Some wet wipes are labelled as biodegradable, however Katy is sceptical.
'In order for something to biodegrade, it needs to be in an open space at 40 degrees Fahrenheit,' explains Katy. 'Sewages don't provide that environment, so the possibility of wet wipes biodegrading is almost remote, therefore the label is misleading.'
The UK standard of testing is considered a lot more rigorous and includes putting wet wipes through an imitation of the British sewage system. So far, none of the wet wipes sold as flushable has passed.
Although the government agrees that something needs to be done, there has been no official legislation to ensure a positive change. They have left the responsibility to the water companies to initiate collaboration with wet wipes companies.
Water UK has prepared a new series of strict testing methods to determine whether a wet wipe is suitable for flushing through a drain or sewer system.
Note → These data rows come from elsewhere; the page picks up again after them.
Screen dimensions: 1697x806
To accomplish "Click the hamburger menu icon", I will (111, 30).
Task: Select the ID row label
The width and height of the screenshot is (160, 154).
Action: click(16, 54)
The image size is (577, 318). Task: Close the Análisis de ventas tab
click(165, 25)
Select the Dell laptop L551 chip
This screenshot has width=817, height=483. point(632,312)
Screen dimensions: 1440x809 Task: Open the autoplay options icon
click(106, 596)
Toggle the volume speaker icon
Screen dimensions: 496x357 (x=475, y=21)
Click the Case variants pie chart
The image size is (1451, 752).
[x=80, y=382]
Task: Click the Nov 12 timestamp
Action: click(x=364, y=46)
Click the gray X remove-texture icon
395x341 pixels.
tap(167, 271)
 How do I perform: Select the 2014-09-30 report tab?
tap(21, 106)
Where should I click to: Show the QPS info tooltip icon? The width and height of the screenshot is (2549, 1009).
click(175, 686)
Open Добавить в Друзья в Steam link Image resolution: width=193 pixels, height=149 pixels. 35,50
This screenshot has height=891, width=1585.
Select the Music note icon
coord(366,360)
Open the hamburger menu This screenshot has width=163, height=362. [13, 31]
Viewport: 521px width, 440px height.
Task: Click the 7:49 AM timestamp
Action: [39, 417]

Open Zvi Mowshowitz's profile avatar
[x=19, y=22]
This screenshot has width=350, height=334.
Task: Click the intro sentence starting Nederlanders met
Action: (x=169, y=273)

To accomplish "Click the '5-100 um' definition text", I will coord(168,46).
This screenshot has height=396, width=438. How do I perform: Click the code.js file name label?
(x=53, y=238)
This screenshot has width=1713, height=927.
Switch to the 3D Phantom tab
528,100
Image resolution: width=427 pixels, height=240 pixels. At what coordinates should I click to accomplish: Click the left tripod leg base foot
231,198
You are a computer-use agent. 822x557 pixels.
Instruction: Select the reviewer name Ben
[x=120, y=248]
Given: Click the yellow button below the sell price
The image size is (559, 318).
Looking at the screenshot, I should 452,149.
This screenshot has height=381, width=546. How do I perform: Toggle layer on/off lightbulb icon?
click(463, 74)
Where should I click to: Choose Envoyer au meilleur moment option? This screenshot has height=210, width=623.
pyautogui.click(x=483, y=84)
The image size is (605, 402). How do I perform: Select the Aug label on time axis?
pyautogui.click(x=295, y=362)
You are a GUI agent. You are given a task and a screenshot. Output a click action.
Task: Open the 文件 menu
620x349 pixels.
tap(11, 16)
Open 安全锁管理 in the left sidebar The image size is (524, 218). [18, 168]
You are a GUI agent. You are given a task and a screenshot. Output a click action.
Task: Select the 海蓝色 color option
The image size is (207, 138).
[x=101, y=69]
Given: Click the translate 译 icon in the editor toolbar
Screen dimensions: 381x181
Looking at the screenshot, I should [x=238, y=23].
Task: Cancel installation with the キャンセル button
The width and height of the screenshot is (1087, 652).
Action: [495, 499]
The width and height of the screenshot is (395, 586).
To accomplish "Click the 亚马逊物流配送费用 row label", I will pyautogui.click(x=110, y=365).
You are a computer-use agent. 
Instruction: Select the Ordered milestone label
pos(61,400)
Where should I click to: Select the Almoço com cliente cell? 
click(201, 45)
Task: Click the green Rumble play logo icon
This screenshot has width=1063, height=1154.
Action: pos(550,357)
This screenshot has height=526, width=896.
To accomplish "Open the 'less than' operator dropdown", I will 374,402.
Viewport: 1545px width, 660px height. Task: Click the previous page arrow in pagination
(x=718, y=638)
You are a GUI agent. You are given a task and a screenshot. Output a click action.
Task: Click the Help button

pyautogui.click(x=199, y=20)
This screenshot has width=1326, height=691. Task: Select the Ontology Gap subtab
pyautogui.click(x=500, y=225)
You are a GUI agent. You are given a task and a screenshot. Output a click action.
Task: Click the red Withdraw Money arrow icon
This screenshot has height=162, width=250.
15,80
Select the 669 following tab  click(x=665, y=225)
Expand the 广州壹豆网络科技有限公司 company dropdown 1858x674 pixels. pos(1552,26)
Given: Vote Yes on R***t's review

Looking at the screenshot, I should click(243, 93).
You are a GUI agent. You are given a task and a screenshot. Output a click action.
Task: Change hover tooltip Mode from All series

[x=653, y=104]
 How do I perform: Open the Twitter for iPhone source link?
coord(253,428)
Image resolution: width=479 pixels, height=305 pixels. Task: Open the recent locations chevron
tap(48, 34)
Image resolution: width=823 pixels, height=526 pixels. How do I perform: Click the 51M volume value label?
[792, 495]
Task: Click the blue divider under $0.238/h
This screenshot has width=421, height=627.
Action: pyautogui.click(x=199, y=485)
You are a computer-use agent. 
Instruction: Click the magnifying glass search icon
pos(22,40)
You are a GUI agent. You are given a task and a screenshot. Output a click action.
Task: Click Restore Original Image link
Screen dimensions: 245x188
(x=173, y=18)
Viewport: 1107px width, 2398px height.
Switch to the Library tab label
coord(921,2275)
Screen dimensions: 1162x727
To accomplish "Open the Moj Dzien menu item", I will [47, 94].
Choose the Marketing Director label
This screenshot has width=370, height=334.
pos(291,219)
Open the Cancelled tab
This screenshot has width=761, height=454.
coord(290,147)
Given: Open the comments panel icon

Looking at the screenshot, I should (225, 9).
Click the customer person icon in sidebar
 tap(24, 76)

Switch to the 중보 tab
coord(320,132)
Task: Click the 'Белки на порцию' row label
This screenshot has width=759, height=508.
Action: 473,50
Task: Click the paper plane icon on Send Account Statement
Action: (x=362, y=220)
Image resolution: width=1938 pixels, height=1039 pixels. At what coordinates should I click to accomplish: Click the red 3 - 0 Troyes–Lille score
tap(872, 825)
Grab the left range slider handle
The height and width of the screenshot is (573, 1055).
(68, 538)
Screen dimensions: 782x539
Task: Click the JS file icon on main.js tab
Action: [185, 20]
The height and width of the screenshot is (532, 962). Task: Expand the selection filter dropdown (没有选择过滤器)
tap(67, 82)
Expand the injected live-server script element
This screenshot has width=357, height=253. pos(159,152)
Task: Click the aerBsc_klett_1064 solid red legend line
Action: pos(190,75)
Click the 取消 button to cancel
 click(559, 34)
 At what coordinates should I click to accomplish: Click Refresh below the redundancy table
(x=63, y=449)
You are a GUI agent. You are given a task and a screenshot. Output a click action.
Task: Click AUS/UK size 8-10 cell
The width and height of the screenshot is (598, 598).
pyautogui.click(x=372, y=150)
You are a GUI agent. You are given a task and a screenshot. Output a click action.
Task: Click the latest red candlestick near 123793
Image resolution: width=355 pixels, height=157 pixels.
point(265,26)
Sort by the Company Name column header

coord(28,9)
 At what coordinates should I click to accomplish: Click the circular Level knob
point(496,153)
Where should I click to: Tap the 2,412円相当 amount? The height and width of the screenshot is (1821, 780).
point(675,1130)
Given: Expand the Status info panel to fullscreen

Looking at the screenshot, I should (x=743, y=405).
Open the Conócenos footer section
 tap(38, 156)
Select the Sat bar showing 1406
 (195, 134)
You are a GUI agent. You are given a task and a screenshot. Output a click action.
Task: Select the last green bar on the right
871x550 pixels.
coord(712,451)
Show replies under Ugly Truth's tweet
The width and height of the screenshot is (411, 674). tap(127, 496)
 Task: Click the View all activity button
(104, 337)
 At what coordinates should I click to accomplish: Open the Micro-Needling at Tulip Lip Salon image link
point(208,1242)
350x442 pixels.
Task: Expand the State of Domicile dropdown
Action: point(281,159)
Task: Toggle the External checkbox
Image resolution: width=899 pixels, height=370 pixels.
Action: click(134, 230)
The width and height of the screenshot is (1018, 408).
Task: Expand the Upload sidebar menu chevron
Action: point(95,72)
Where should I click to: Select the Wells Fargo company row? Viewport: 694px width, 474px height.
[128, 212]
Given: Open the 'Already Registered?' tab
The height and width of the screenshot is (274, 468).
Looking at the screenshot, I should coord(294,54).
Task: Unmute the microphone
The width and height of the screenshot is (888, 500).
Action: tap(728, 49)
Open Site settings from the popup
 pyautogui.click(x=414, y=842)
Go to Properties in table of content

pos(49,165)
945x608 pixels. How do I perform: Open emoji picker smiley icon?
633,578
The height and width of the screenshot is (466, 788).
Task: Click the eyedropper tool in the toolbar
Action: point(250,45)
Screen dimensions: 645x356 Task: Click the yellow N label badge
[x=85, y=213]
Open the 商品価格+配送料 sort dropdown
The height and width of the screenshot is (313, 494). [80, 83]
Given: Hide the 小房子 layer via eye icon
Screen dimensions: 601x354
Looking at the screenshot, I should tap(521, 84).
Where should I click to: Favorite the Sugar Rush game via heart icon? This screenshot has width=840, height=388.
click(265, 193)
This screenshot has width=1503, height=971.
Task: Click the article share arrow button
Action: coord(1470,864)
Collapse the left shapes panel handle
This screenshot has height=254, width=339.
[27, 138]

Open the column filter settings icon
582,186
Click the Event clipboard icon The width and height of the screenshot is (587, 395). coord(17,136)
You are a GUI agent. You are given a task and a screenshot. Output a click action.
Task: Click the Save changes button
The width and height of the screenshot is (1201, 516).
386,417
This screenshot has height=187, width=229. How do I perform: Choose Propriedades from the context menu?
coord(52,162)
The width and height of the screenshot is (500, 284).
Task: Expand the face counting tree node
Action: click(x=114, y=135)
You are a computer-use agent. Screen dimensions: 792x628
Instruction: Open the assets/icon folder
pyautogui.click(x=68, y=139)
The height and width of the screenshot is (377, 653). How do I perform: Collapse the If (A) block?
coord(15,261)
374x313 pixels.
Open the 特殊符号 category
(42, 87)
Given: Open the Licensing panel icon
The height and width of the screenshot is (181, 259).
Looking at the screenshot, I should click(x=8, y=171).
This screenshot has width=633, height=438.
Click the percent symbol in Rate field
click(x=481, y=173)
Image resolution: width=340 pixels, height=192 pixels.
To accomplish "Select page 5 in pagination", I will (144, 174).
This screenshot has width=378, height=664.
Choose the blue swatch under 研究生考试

This includes making sure products disintegrate in the drain pipes and sewers and do not contain plastic fibres.
The testing will be carried out by WRc, an independent company that deals with water and sewage.
The wet wipes that pass will have the new 'fine to flush' symbol on the packaging.
There is also another super sewage being built underneath the current sewage system. Costing £5 billion to build, it will come into effect in 2024.
Most people don't think of wet wipes as plastic. The way wet wipes are perceived needs to change.
Katy thinks the use of wet wipes is a lifestyle and people should stop using them altogether. 'This may be difficult at first but wet wipes were never used before the 1950s, which is proof that it can be done,' she says.
'Parents can use alternative cleaning products such as reusable wipes and nappies. It actually works out cheaper in the long run.
'Some people may argue that you're still adding to your carbon footprint by using water and washing machines to clean the products, but it is impossible to completely remove your carbon footprint.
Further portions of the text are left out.